It has been a year to forget for investors. In the first of a two-part series, Christopher Walker reviews what 2023 means for real estate markets in 2024

Tom Leahy, head of EMEA real assets at MSCI Real Estate Research, sums up the situation with considerable understatement: “2023 has not exactly been a vintage year for real estate.”

It has been year when it felt like the foundations were shifting under the feet of the industry, as rising interest rates and the consequent withdrawal of debt from the market led to repricing and poor performance.

Tom Leahy

Tom Leahy: “The biggest [pricing] gaps remain in the offices market – particularly, in the UK and Germany”

MSCI’s Europe Quarterly Property Index recorded a -9.5% total return for the first nine months of 2023, while annualised capital growth in the major markets of France, Germany and the UK fell well into double-digit declines of -14.8%, -13.5% and -15.8%, respectively. The situation in the US has been similarly gloomy. According to NCREIF Property Index, real estate values fell 11.03% from the second quarter of 2022 to the third quarter of 2023. The total return for the past four quarters was -8.35%.

Valuation uncertainty has been the overriding theme for investors, as prospective buyers avoid paying too high a price in a falling market and sellers do not want to accept the sharp discounts that buyers need to feel comfortable. This has been reflected in a sharp drop in transactions. The volume of completed transactions in the third quarter of 2023 fell 57% on the same period in 2022 and MSCI said it was the “weakest activity since 2010”.

An investor looking to dispose of a property in recent months has had little certainty as to what the correct price should be. To get a handle on the direction of travel, MSCI has developed what it calls price expectation gap models. “We seek to model the expectation gap between buyers and sellers over particular assets in all of the main markets,” says Leahy. “The biggest gaps remain in the offices market – particularly, in the UK and Germany.”

Gap between buyers’ and sellers’ pricing views of offices in different cities

The chart shows a range of gaps between buyers' and sellers' pricing views of offices in different cities'

Source: MSCI Price Expectations Gap, RCA Hedonic Series

Looking at Germany’s seven so-called A cities – Berlin, Munich, Frankfurt, Stuttgart, Cologne, Düsseldorf and Hamburg – that gap is as much as 35% at present (see chart). “This tells us that sellers would have to significantly reduce asking prices to bring buyers back into the market and move liquidity back towards its long-run average,” says Leahy.

This has been borne out by recent market activity.

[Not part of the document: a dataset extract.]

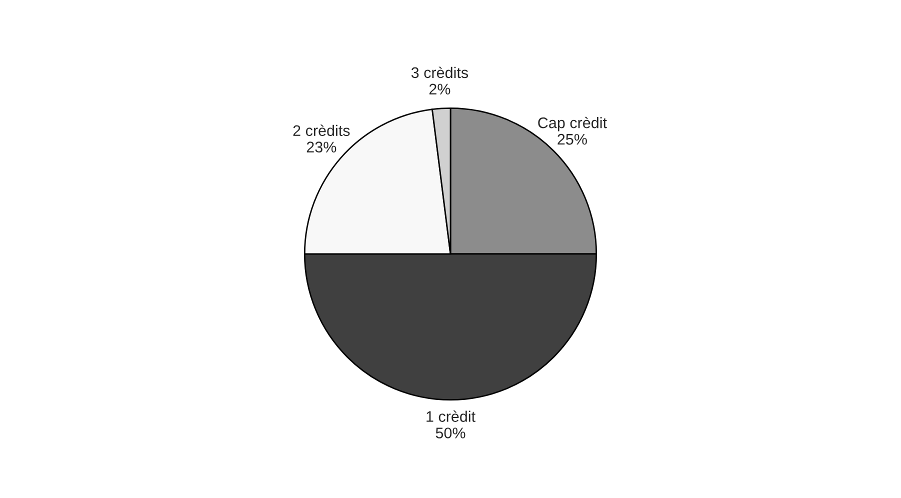 This screenshot has width=901, height=498. Describe the element at coordinates (572, 140) in the screenshot. I see `data-label: 25%` at that location.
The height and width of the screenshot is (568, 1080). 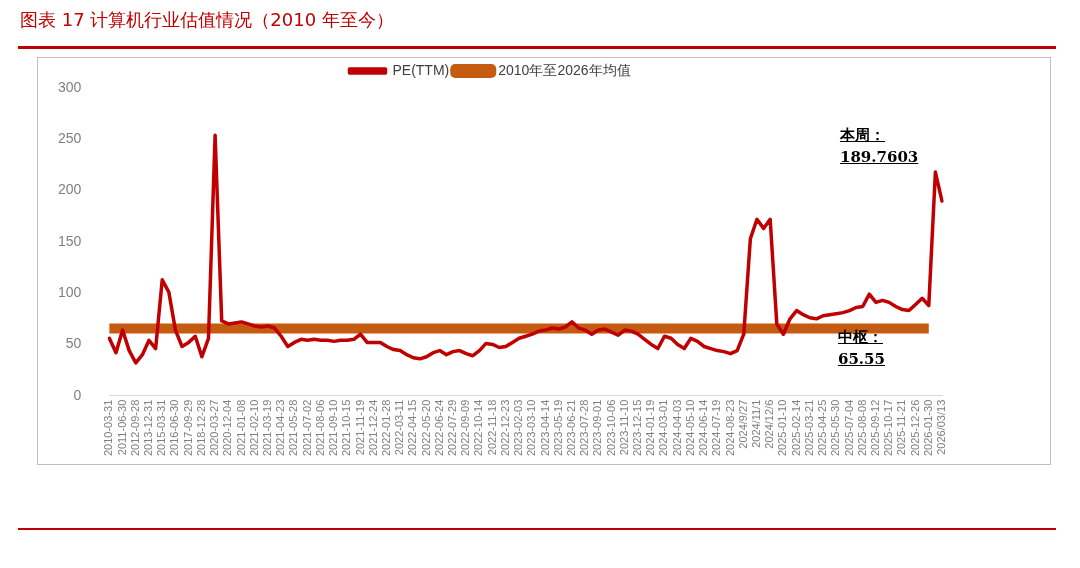 I want to click on x-tick-label: 2013-12-31, so click(x=148, y=428).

For example, New London House, an office building in the City of London, recently sold for some 20% less than its original asking price. And the comment holds some validity for commercial real estate in general across Europe.

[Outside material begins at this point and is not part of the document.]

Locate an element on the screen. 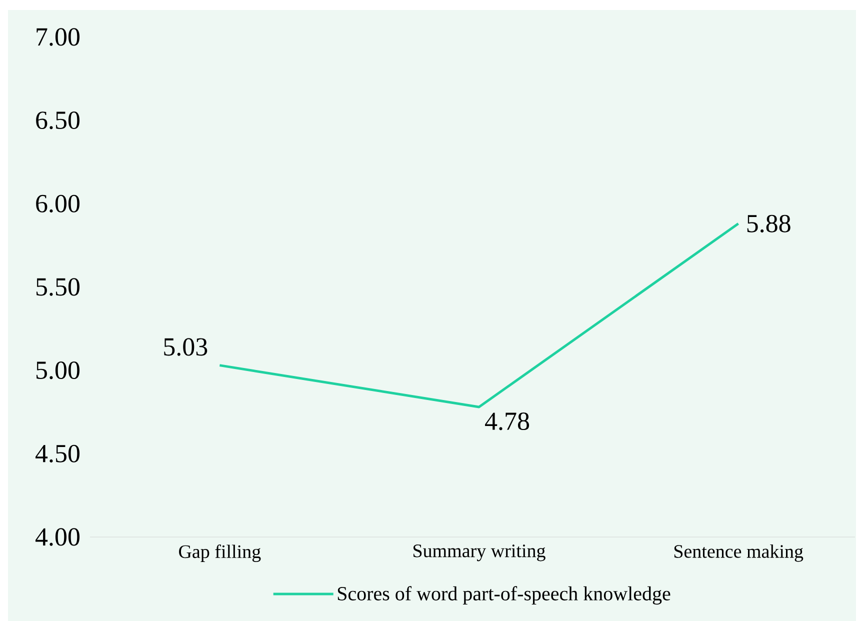  y-tick-label: 4.00 is located at coordinates (58, 537).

“At the moment, the transactions are just not happening because bid and ask prices have not adjusted to the impact of rising interest rates,” says Sebastiano Ferrante, head of Europe at PGIM Real Estate. “I expect a drop of something like 5% to 10% in valuations across Europe on average.”

According to the latest UK consensus forecast from the Investment Property Forum, in November investors were forecasting 5% total return for all UK property and a small drop in capital values of 0.2%, although offices and shopping centres are expected to fall further, at -2.8% and -2.2%, respectively.

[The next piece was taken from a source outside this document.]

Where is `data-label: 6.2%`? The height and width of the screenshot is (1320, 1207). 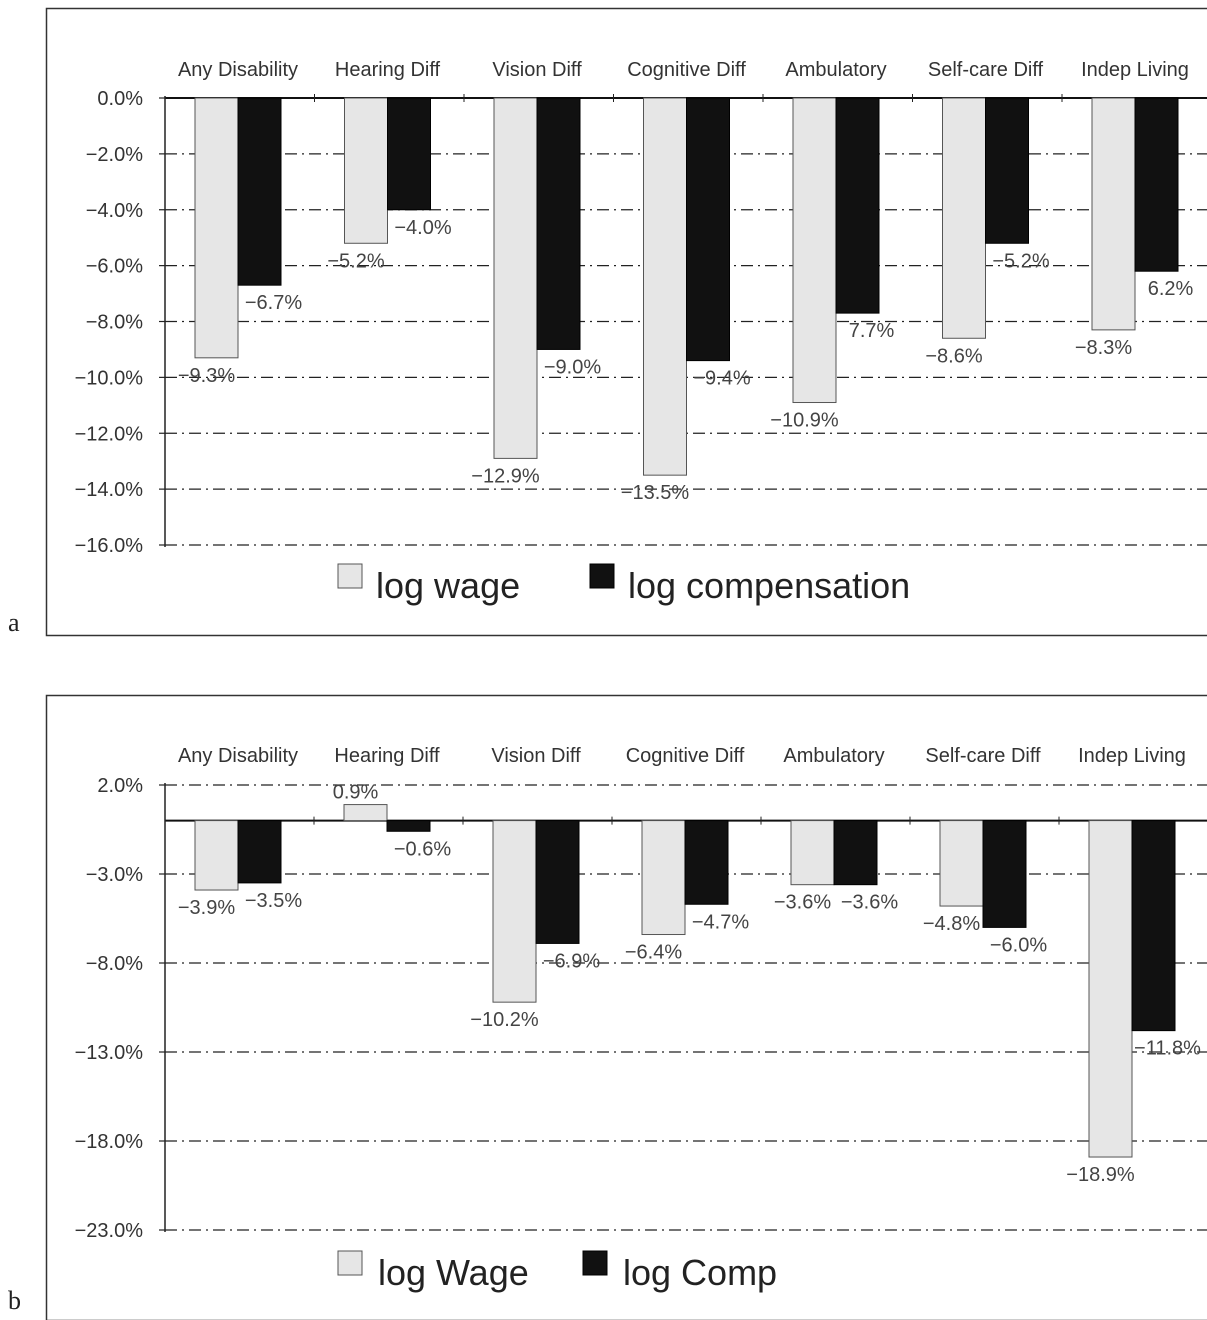
data-label: 6.2% is located at coordinates (1171, 289).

The Pension Real Estate Association (PREA) recently released the latest results of its Consensus Forecast survey. This showed valuations falling 11.8% in 2023, led by the collapse of the office sector (down 22.3%). The 2024 outlook was predicted to be a shallower fall in valuations of 4.5%, with offices likely to be down a further 11%.

Hope and distress

Sebastiano Ferrante

Sebastiano Ferrante: “Overall, I think 2024 will be just as challenging as 2023”

There is some hope on the horizon. Distress is an important mechanism for price discovery and that might be beginning to emerge. An obvious example is Austrian property group Signa, which has been the biggest seller of European real estate this year and was caught out by the rapid rise in interest rates. Swedish property developer and manager Heimstaden Bostad has been another high profile casualty.

“There are particular markets where this is going on at present,” says Leahy. “Sweden stands out as a market where listed property companies are falling under the weight of too much floating-rate debt and this is starting to create buyer opportunities, particularly for the opportunity funds.”

Fortunately, the timeline for distress to impact valuation adjustments seems also to have shifted from what it was during the global financial crisis. Then it took some two to three years for distress to feed through. “It is possible that banks and other lenders may enforce sooner given the changed interest rate environment,” says Leahy.

Paul Gibson, CIO for EMEA direct real estate strategies at CBRE Investment Management, says: “The pieces are in place for transaction volumes to pick up in 2024, although it may take a while for typical levels to be reached. Valuation declines have further to run as first movers won’t bite on an opportunity unless it feels like a distressed sale. ‘Commodity’ buildings that do not meet the needs of an increasingly discerning occupier and/or tightening environmental regulations will suffer most severely.”

Vincent Nobel, head of asset-based lending at Federated Hermes, says: “This an important theme for next year – a continuing divergence between assets that can find buyers and lenders, and those that cannot. 2024 may be another rocky ride for those investors holding assets that underperform in the eyes of an ever-more discriminating investor base.”

Perhaps this is why, despite real estate debt costs having ballooned, M&G has observed that “distress has been limited to date”. In its 2024 real estate outlook, the fund manager “anticipates forced sales over the next few years with 30-40% of commercial real estate loans across the UK and Europe due to be renegotiated by the end of 2025 at significantly higher rates than borrowers currently enjoy”.

Ferrante sums up the situation: “I think revaluation of assets and low transactions will be the two main themes for 2024. Most of the action we will see will be in distressed assets and in recapitalisations which will be the only real areas of opportunity in the coming year. Overall, I think 2024 will be just as challenging as 2023. The market will be dominated by low liquidity, low transaction volumes and further price correction.”